--- EXERCISE TEXT ---

Example: random sample of 826 payday loan borrowers, assessing interest in regulation for payday loans. 70% of responders say they support regulations.

Is it reasonable to model the sample-to-sample variability of $\hat{p}$ using a normal distribution?
Estimate the standard error of $\hat{p}.$
Construct a 95% confidence interval for $p,$ the proportion of payday borrowers who support increased regulation for payday lenders.

Confidence interval example solution

Data are a random sample, so reasonable to assume independent observations that represent the population. Need to check success-failure condition. We don’t have $p$, so have to use $\hat p$ to estimate it:
- $\text{Support: } n p \approx 826 \times 0.70 = 578$
- $\text{Not: } n (1 - p) \approx 826 \times (1 - 0.70) = 248$ Both are >10, so success-failure holds.
Since $p$ is unknown, we use $\hat p$ to estimate the standard error, \[\begin{align*} SE = \sqrt{\frac{p(1-p)}{n}} \approx \sqrt{\frac{0.70 (1 - 0.70)} {826}} = 0.016. \end{align*}\]
Using the point estimate $\hat{p} = 0.70$, $z^{\star} = 1.96$ for a 95% confidence interval, and the standard error $SE = 0.016$ from above: \[\begin{align*} \hat{p} \pm z^{\star} \times SE = 0.70 \pm 1.96 \times 0.016 \end{align*}\] The confidence interval is then $(0.669, 0.731)$.

--- EXCERPTED DATA ---

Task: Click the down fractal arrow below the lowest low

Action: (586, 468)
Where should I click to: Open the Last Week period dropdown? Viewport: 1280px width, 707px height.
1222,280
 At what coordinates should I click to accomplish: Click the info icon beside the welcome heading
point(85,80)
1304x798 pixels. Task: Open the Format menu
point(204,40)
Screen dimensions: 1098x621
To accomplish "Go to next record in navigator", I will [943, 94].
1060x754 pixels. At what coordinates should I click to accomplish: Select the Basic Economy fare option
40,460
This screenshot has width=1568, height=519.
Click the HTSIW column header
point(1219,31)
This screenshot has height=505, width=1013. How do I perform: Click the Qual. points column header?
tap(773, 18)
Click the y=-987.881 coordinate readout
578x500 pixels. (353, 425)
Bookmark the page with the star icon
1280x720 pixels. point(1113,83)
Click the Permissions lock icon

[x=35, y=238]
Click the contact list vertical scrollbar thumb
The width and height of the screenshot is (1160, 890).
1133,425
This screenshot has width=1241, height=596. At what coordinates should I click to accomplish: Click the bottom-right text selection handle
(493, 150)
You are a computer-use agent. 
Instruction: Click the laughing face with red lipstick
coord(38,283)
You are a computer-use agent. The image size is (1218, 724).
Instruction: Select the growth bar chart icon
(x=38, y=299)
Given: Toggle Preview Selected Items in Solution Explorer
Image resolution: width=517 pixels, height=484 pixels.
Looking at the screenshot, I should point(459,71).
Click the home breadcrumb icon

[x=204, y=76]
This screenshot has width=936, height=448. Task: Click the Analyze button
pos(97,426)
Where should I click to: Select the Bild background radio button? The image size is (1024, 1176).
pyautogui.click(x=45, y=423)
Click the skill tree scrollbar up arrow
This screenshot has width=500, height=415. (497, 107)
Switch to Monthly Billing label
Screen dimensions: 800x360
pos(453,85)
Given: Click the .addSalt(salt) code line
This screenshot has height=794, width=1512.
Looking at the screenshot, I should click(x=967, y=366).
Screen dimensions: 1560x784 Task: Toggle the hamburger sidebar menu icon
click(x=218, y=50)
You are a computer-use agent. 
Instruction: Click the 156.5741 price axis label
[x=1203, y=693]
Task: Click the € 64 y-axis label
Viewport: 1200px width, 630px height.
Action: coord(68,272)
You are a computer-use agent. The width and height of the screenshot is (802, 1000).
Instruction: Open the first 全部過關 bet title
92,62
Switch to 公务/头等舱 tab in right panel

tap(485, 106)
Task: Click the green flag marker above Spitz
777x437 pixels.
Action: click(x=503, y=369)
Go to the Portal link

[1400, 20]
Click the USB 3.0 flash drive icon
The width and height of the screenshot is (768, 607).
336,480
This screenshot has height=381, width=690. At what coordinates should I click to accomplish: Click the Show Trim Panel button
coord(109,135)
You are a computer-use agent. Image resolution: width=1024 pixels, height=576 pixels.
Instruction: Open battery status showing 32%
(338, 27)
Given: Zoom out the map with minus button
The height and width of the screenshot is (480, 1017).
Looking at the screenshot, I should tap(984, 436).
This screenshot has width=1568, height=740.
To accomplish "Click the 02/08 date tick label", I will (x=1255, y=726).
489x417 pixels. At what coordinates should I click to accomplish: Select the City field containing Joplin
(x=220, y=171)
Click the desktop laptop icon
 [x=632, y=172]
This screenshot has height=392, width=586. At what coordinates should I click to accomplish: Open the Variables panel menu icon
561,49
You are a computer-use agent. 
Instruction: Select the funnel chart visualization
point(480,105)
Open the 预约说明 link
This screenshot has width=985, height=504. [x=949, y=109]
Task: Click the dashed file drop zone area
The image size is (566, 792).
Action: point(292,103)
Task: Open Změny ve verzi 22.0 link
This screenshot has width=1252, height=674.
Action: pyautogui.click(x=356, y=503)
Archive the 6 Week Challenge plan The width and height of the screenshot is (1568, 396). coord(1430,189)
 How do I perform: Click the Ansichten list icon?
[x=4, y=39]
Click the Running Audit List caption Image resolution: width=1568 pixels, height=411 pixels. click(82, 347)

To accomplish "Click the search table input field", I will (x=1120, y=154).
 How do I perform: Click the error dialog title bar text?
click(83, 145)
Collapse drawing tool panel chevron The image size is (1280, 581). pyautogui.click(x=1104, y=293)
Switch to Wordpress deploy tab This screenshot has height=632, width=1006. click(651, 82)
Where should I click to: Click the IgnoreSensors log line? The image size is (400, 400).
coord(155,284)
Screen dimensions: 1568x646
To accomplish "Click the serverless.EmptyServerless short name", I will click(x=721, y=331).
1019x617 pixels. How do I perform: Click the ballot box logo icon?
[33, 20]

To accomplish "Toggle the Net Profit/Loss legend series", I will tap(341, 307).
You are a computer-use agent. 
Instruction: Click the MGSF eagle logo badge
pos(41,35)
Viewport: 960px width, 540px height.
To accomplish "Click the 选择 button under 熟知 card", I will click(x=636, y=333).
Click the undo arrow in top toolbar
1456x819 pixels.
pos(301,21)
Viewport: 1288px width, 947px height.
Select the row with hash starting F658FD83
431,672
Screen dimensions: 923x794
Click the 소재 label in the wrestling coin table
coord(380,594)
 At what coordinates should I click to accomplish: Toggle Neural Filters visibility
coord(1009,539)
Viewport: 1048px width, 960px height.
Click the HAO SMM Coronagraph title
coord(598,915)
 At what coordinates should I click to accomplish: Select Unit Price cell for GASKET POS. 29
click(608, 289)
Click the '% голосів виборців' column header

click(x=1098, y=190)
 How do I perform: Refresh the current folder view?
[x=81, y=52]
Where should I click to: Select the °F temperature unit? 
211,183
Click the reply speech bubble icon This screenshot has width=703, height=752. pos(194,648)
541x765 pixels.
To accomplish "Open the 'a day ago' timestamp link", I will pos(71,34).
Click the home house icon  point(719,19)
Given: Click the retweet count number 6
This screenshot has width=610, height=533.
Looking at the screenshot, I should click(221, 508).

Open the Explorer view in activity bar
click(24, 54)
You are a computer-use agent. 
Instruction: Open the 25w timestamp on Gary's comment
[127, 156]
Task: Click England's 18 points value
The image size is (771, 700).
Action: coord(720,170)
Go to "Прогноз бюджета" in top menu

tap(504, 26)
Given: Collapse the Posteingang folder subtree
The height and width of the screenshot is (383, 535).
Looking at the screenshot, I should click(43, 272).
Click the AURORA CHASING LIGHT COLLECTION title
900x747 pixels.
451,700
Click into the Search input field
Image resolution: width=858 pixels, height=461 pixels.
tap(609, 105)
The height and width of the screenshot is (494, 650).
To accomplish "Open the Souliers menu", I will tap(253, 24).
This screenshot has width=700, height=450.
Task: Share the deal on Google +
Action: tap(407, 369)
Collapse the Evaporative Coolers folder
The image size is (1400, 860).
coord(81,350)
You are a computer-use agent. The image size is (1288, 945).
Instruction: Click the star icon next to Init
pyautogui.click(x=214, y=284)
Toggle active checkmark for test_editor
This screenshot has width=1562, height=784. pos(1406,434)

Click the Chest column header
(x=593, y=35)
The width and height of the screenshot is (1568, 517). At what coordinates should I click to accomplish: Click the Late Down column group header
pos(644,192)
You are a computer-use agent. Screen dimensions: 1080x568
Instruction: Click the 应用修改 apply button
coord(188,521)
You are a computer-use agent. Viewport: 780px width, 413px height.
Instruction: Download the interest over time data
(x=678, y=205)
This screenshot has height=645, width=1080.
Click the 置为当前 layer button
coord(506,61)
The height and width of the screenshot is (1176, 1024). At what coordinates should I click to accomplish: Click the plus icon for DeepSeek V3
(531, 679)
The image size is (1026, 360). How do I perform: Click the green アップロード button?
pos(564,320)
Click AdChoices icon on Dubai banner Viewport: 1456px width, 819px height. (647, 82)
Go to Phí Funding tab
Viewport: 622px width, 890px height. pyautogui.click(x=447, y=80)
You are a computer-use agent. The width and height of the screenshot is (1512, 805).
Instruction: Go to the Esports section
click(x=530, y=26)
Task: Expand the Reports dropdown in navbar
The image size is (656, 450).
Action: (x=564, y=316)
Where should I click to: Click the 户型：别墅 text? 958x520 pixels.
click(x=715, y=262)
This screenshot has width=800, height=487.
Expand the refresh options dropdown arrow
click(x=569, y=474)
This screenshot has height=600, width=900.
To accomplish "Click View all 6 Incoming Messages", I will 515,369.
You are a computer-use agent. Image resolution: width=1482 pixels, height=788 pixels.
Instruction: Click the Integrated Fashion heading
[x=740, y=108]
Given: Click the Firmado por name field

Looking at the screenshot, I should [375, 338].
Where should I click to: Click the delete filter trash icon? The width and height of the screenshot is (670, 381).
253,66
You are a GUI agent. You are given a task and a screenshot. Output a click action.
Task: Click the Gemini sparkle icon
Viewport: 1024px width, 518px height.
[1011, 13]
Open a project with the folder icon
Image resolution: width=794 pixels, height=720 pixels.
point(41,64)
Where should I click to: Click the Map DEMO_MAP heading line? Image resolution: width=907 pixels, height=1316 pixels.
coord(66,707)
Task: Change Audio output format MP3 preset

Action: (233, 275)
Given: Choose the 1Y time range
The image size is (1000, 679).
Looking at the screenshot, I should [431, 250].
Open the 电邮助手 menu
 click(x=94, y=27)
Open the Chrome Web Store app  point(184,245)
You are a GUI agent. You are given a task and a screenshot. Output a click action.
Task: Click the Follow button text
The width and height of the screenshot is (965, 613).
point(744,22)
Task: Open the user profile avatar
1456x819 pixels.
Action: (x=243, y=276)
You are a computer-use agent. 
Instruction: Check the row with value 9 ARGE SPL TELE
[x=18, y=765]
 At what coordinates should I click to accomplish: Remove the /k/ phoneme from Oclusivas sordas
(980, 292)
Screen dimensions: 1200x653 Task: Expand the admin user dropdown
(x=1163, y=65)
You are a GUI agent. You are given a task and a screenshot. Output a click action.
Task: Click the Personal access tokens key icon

---

:: YOUR GOAL ::
Rewrite everything in the payday loan example from "Example: random sample" down to "so success-failure holds.", changing each "borrowers" to "customers".

:: SOLUTION TO THE PROBLEM ::
Example: random sample of 826 payday loan customers, assessing interest in regulation for payday loans. 70% of responders say they support regulations.

Is it reasonable to model the sample-to-sample variability of $\hat{p}$ using a normal distribution?
Estimate the standard error of $\hat{p}.$
Construct a 95% confidence interval for $p,$ the proportion of payday customers who support increased regulation for payday lenders.

Confidence interval example solution

Data are a random sample, so reasonable to assume independent observations that represent the population. Need to check success-failure condition. We don’t have $p$, so have to use $\hat p$ to estimate it:
- $\text{Support: } n p \approx 826 \times 0.70 = 578$
- $\text{Not: } n (1 - p) \approx 826 \times (1 - 0.70) = 248$ Both are >10, so success-failure holds.